Choc des civilisations ou choc des fanatismes?
Un débat fort pertinent de la Chaire publique de l'AELIÉS
au deuxième jour de l'invasion américaine en Irak
Guy Saint-Michel, Soheil Kash et Louis Balthazar ne se doutaient
pas que le débat de la Chaire publique de l'AELIÉS,
organisé le 20 mars, tomberait un jour aussi approprié.
C'est en effet le jour 2 de l'offensive américaine contre
l'Irak que les conférenciers ont eu à débattre
de la célèbre thèse de Samuel P. Huntington,
professeur de l'Université Harvard. Selon ce démocrate
plutôt conservateur, la source des conflits mondiaux réside
actuellement dans le choc entre les différentes civilisations,
et non plus entre les classes sociales ou les points de vue idéologiques.
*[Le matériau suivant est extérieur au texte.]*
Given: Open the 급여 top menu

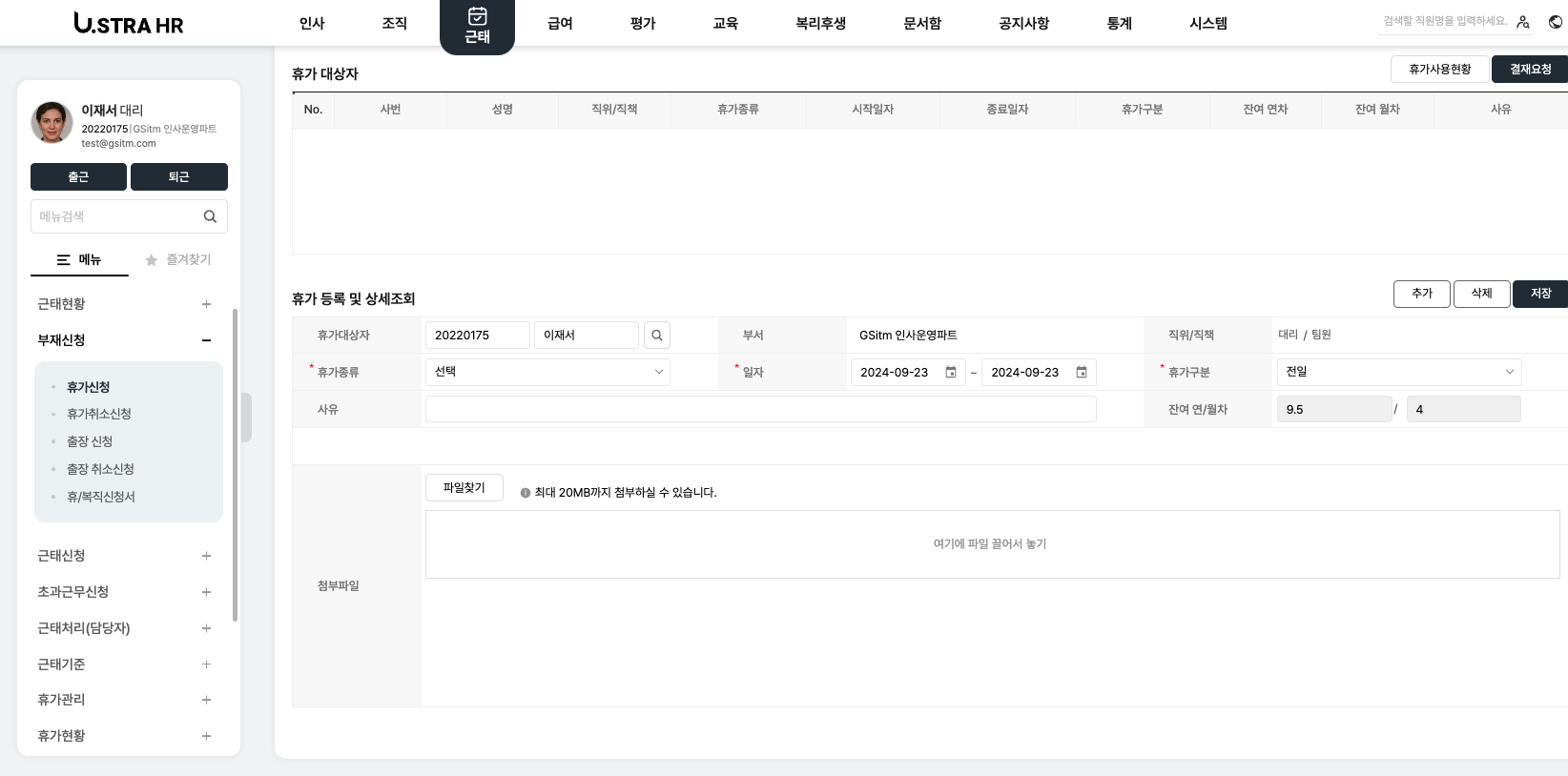Looking at the screenshot, I should [x=560, y=23].
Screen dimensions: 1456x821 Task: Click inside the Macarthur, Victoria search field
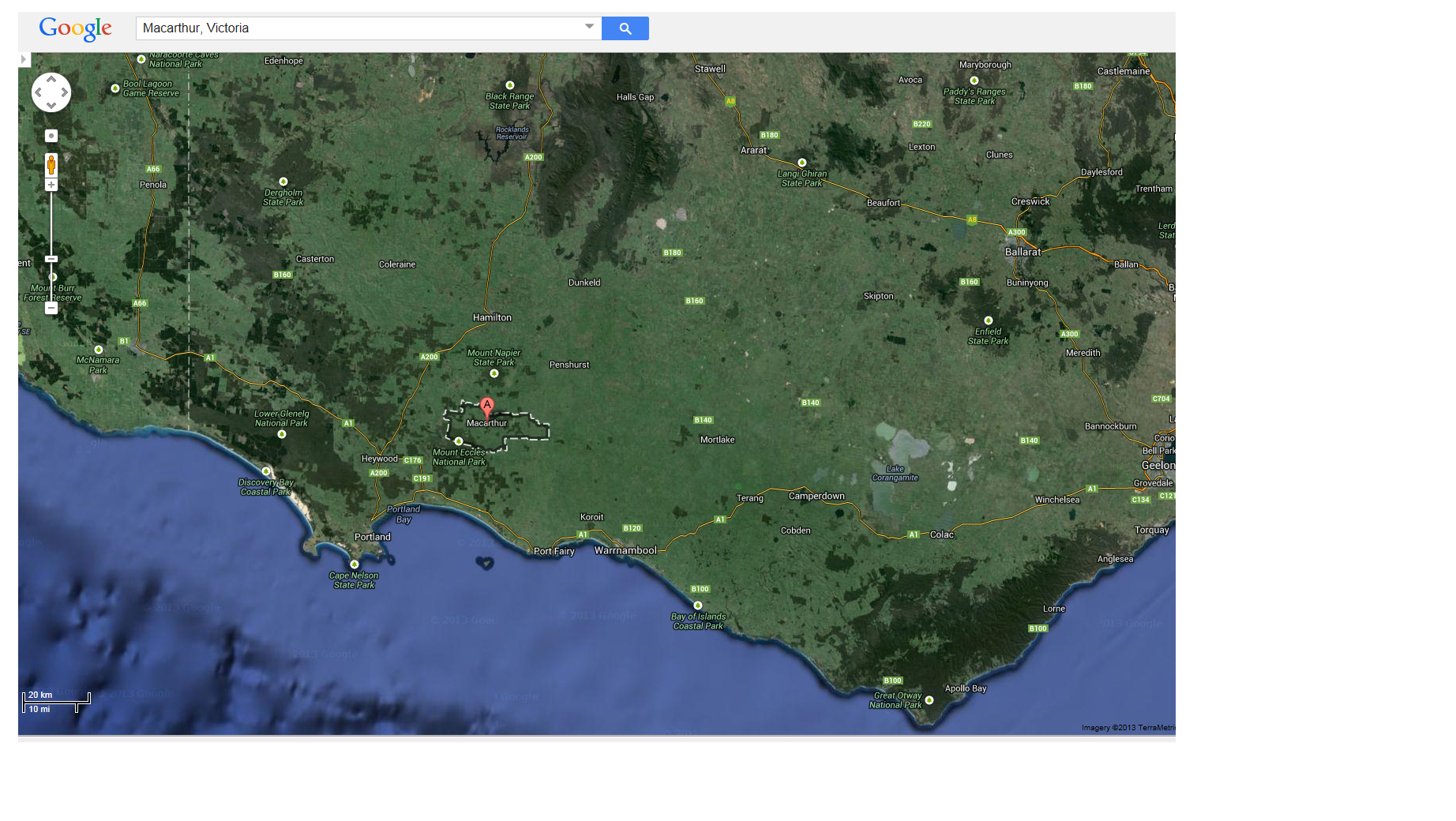pos(355,28)
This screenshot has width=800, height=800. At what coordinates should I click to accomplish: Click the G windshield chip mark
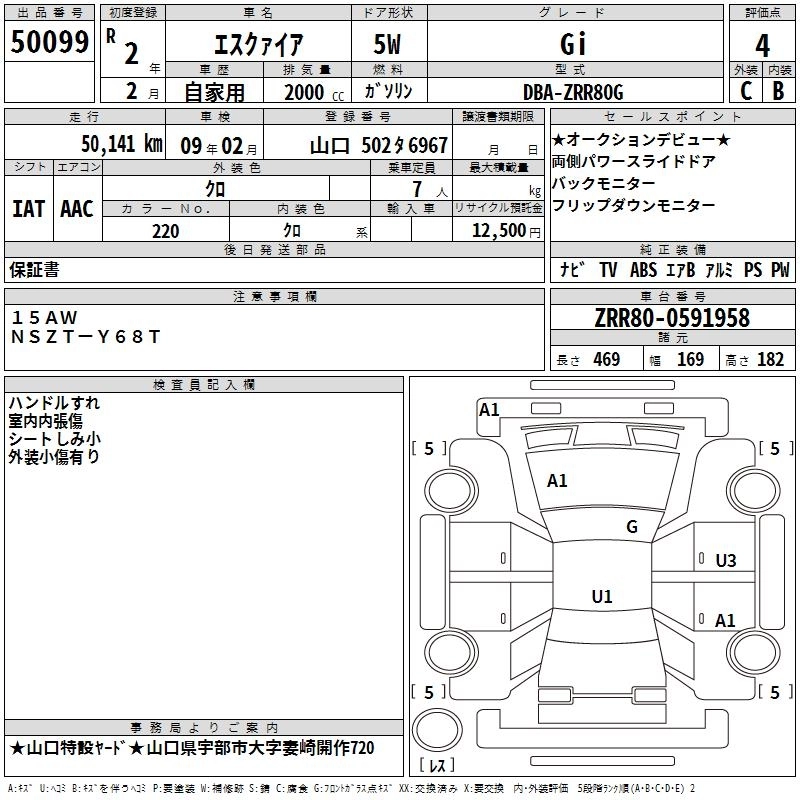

Des propos qui prennent une toute nouvelle coloration, alors
que les bombes illuminent la nuit de Bagdad soir après
soir.
D'entrée de jeu, le coordonnateur du Bureau d'animation
religieuse de l'Université Laval, Guy Saint-Michel, a
annoncé ses réserves face aux arguments développés
par l'universitaire américain car sa manière de
considérer les conflits des vingt dernières années
semble parfois biaisée: "Huntington parle beaucoup
de la guerre entre la Serbie, la Croatie et la Bosnie, mais il
passe très vite sur la responsabilité des Serbes
orthodoxes et des Croates catholiques tout en se montrant très
sévère pour les Bosniaques. De la même façon,
il parle à peine de l'enlisement des Américains
au Vietnam, alors qu'il s'étend longuement sur celui des
Russes en Afghanistan". Mais ce qui hérisse le plus
l'animateur de pastorale, c'est le fait de définir le
monde selon des civilisations qui se réfèrent à
des identités religieuses bien loin de leurs valeurs fondatrices.
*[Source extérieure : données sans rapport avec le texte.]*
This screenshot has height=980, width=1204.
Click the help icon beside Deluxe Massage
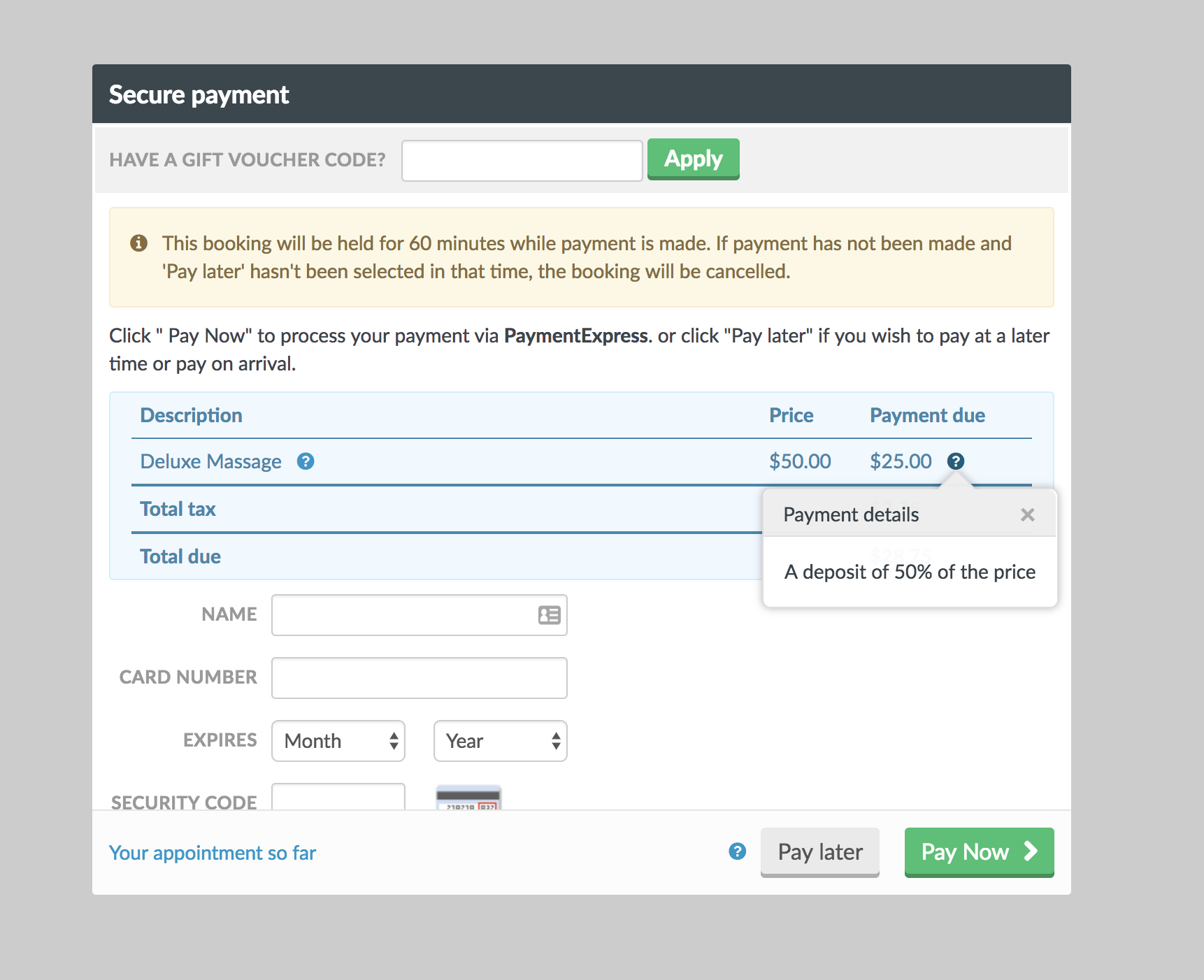pos(306,461)
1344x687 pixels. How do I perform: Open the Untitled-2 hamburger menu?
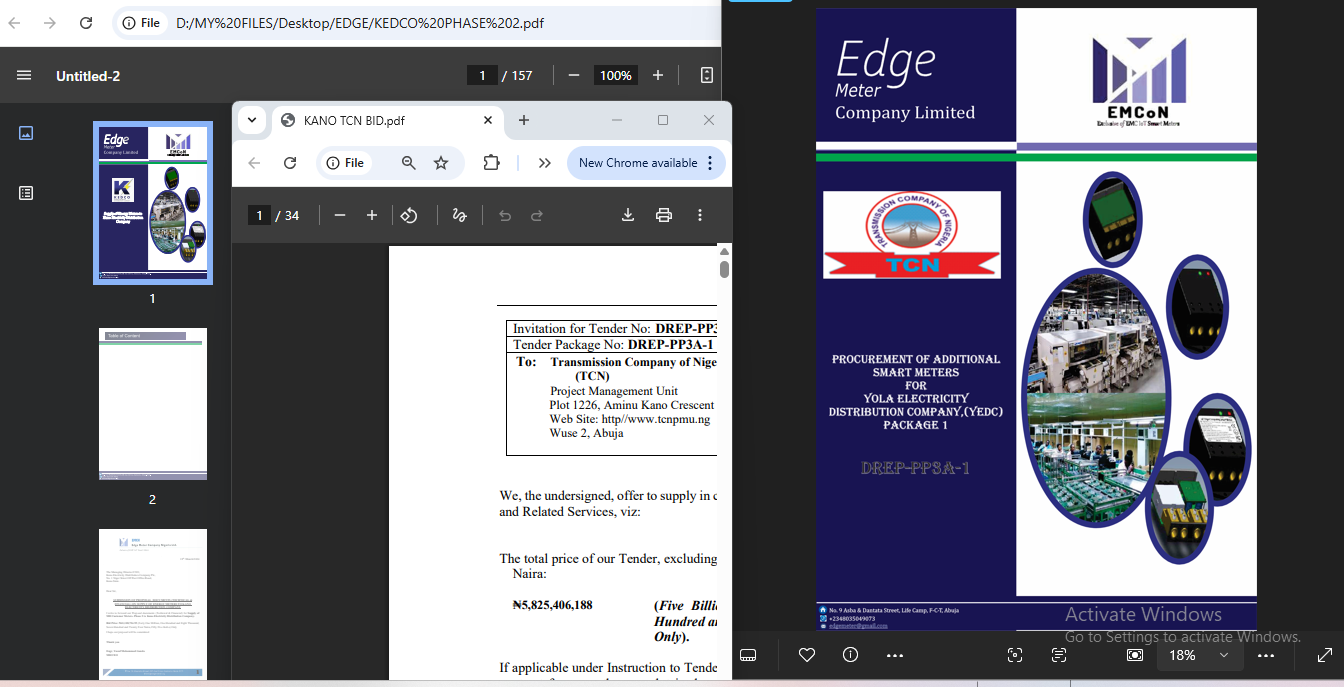[24, 75]

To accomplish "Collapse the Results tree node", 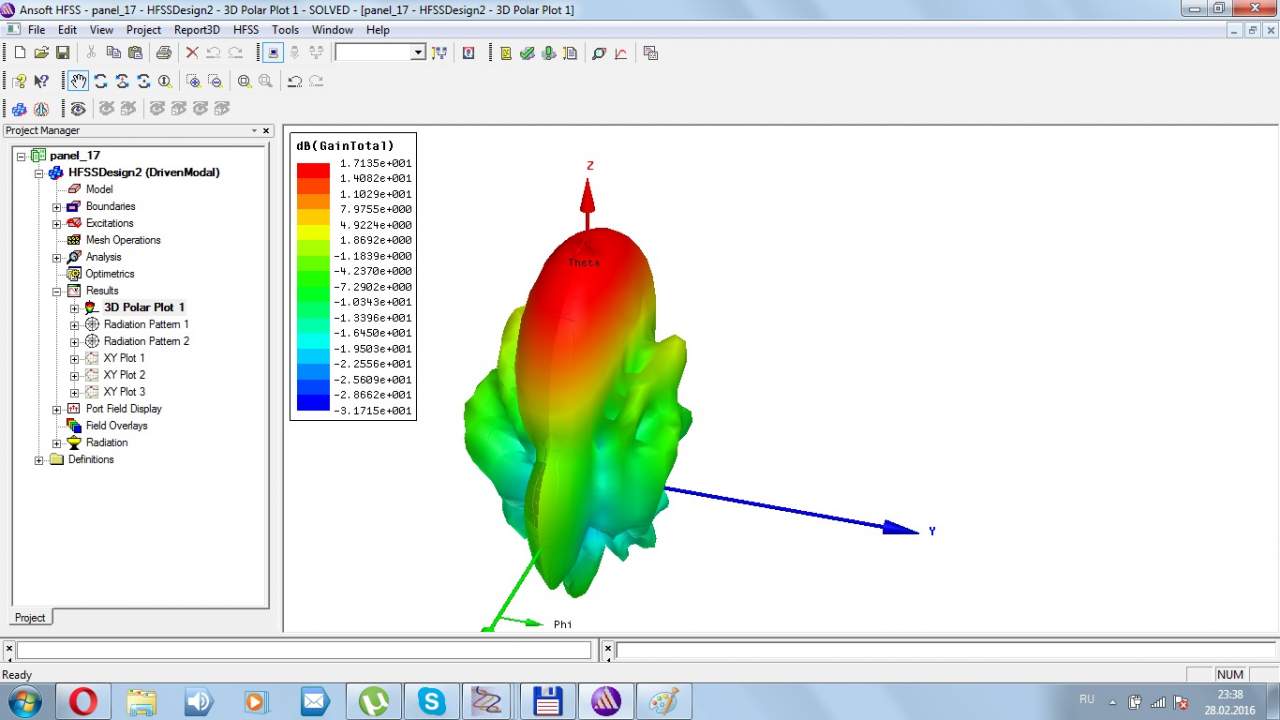I will [x=57, y=291].
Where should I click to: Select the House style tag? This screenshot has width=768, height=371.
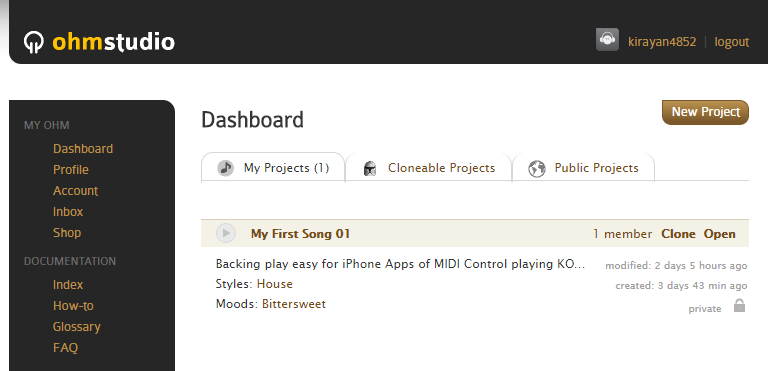coord(275,284)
De toute façon, à en croire le politologue Louis
Balthazar, professeur de science politique à l'Université
Laval, "le sens du mot religion est galvaudé",
car les fanatiques de tout poil utilisent les identités
religieuses à leurs fins personnelles, sans se soucier
du message évangélique. Spécialiste des
États-Unis, le conférencier s'intéresse
pour sa part aux particularités de la super-puissance
américaine comparativement aux anciens empires français
et britannique. Ainsi, il constate que, contrairement aux autres
puissances colonisatrices, les Etats-Unis refusent de considérer
qu'il existe d'autres cultures que la leur. "Leur mission
universelle est très pernicieuse, indique-il, c'est de
dire: "Nous avons découvert le paradis perdu.""
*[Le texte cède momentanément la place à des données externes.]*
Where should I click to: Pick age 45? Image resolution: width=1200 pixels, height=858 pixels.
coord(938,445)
Dès lors, il semble normal et légitime aux Américains
d'imposer leur mode de vie basé sur la liberté
au reste du monde, sans même penser que certains pourraient
avoir des aspirations différentes.
Nouveau désordre mondial
Un pied en Orient, l'autre en Occident, le Libanais Soheil
Kash, professeur-associé en philosophie politique à
l'Université Laval, fait le constat, de son côté,
de l'hégémonie de la super-puissance américaine
depuis l'effondrement de l'Union soviétique. Ironiquement,
il fait remarquer qu'on accuse fréquemment les pays arabes
de ne pas être démocratiques, mais que par ailleurs
plusieurs Talibans sont détenus aux États-Unis
sans avocat. Cette notion de l'émergence d'un nouveau
droit public international a suscité d'ailleurs une réflexion
chez un ancien diplomate qui a travaillé en Irak et aux
États-Unis, présent dans le public. Ce dernier
voit une analogie entre les changements apportés aux lois
américaines depuis le 11 septembre et l'accord de Munich,
qui a permis à Hitler d'envahir la Tchécoslovaquie
en 1938. "La communauté internationale proteste
contre l'action américaine en Irak, mais il fallait crier
encore plus fort pour mettre à genoux Bush et ses complices",
clame-t-il.
Visiblement agacé, Louis Balthazar rétorque que
les États-Unis n'ont rien d'un régime totalitaire
même si certaines libertés y subissent actuellement
des limitations. Et de souligner que deux membres du Sénat
américain ont dénoncé récemment l'action
de leur gouvernement, un geste impensable sous une dictature.
De son côté, Soheil Kash voit, dans l'attitude hégémonique
américaine, le signe d'un nouvel ordre mondial où
une puissance qui possède des moyens disproportionnés
veut imposer son diktat. Et l'Islam, comme le communisme en son
temps, fait un bouc émissaire bien commode. Le choc des
civilisations aurait donc encore de beaux jours devant lui.